TASK DATA
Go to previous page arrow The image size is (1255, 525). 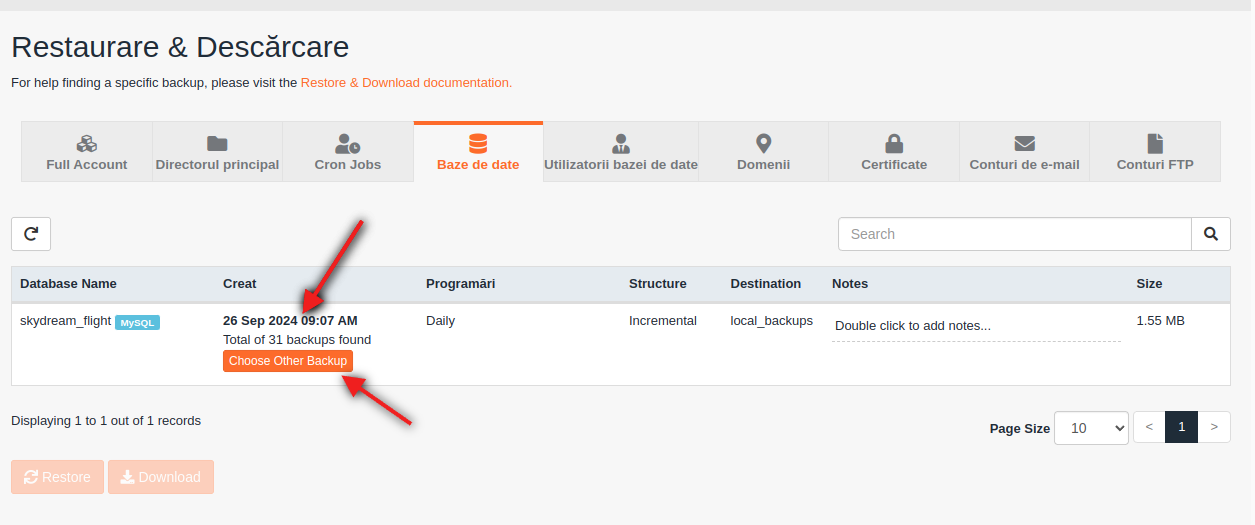pyautogui.click(x=1149, y=427)
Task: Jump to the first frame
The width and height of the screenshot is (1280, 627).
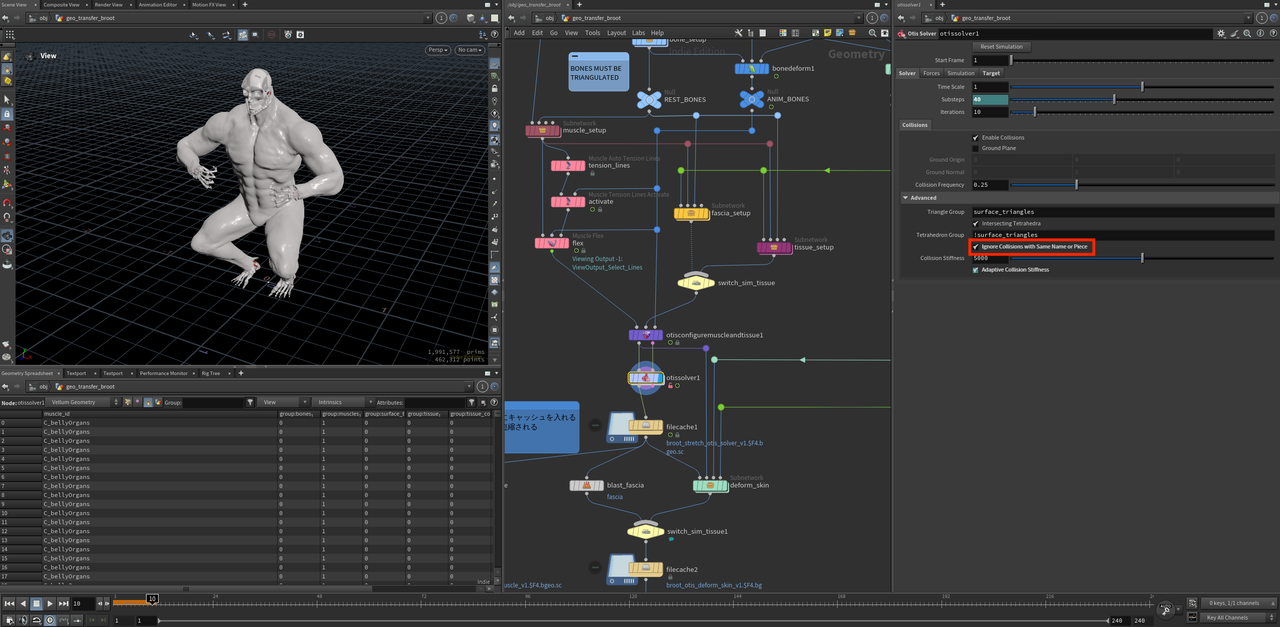Action: point(9,603)
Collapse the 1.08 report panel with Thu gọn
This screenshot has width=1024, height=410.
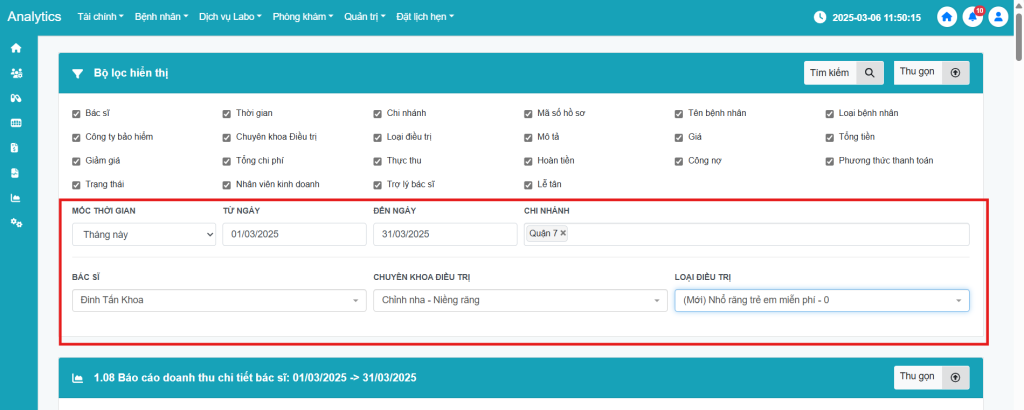tap(931, 377)
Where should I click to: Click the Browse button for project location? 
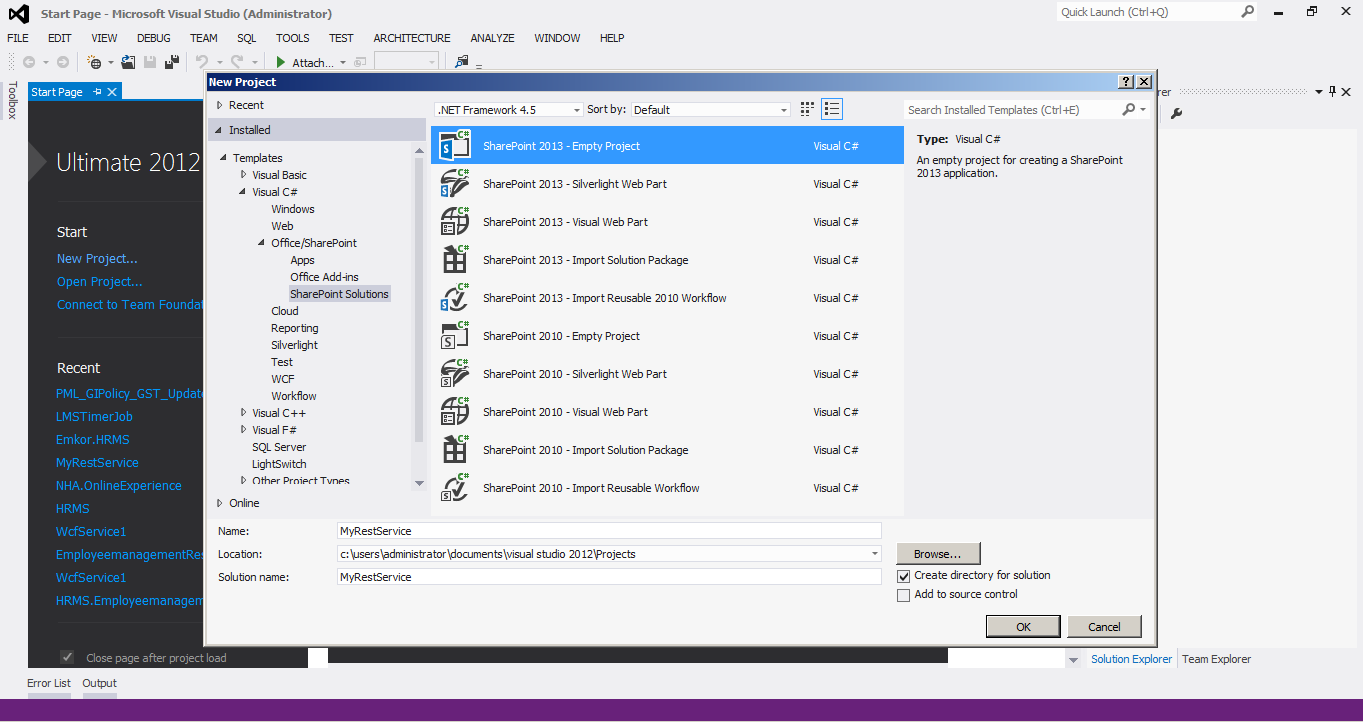coord(937,553)
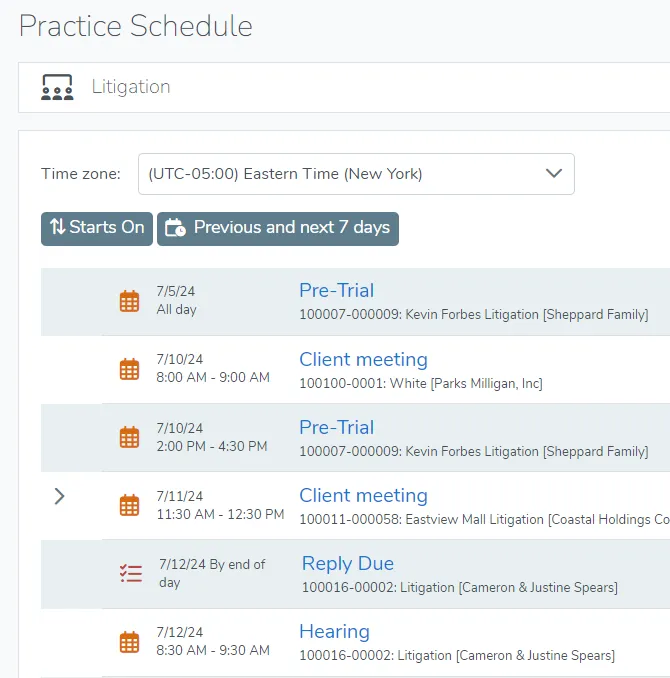Open the Eastview Mall Client meeting link
Image resolution: width=670 pixels, height=678 pixels.
[x=363, y=495]
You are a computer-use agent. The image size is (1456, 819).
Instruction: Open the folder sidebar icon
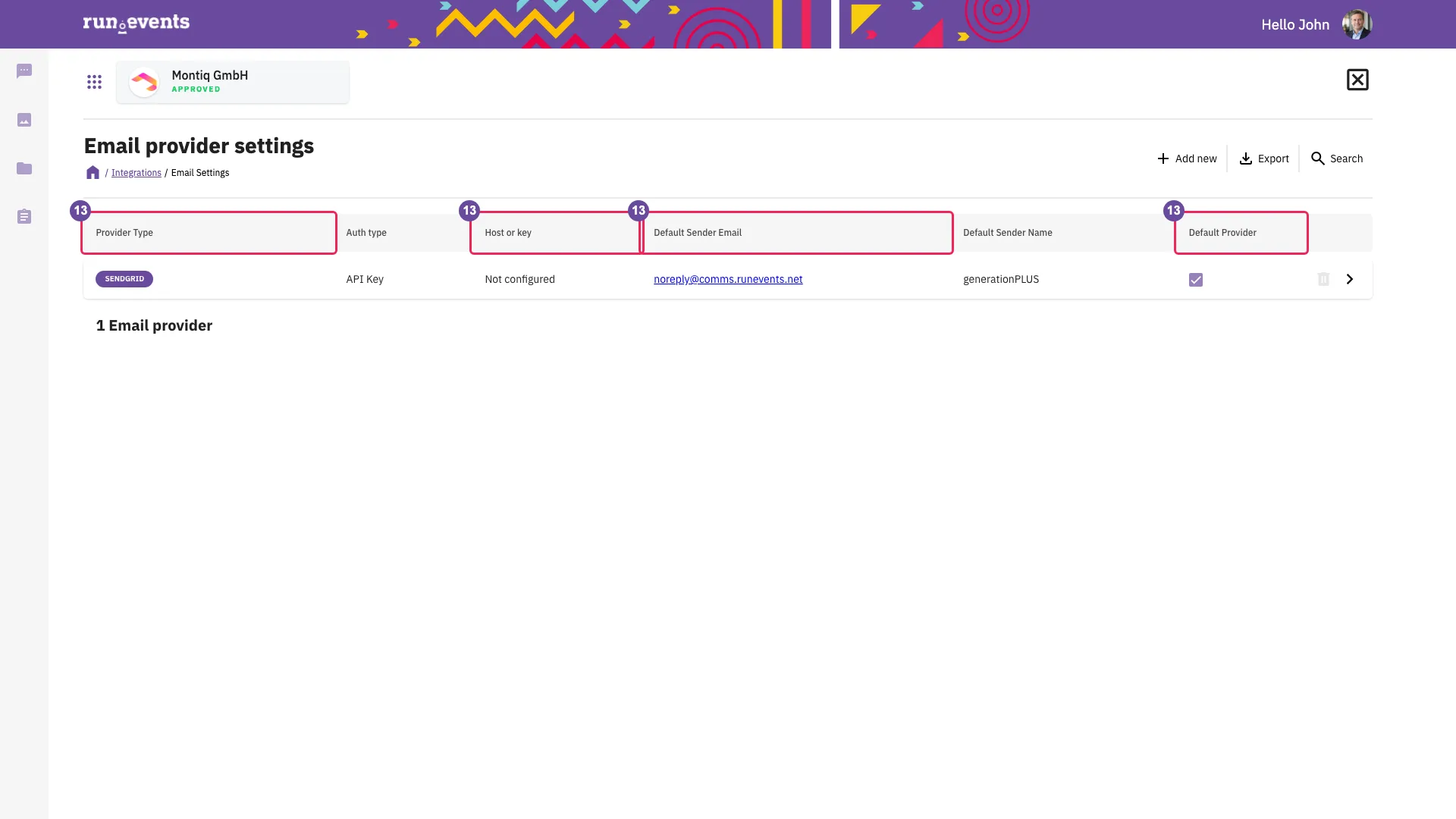pyautogui.click(x=24, y=168)
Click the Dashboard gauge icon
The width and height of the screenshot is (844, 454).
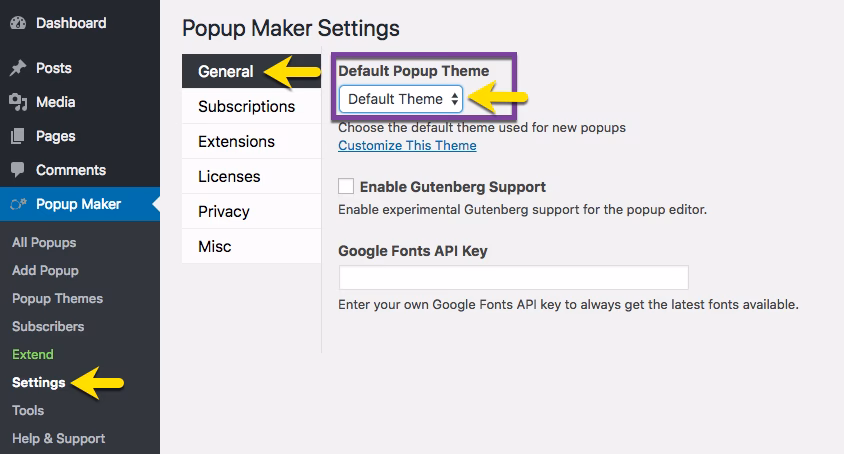18,23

GIVEN REQUEST
Copy the rows from the line with "You are a computer-use" through the end of the rows, both ends included, and leave out the pictures.

EXPECTED ANSWER
You are a computer-use agent. The image size is (1456, 819).
Instruction: Open the folder sidebar icon
pyautogui.click(x=24, y=168)
Click the Dashboard gauge icon
The width and height of the screenshot is (844, 454).
18,23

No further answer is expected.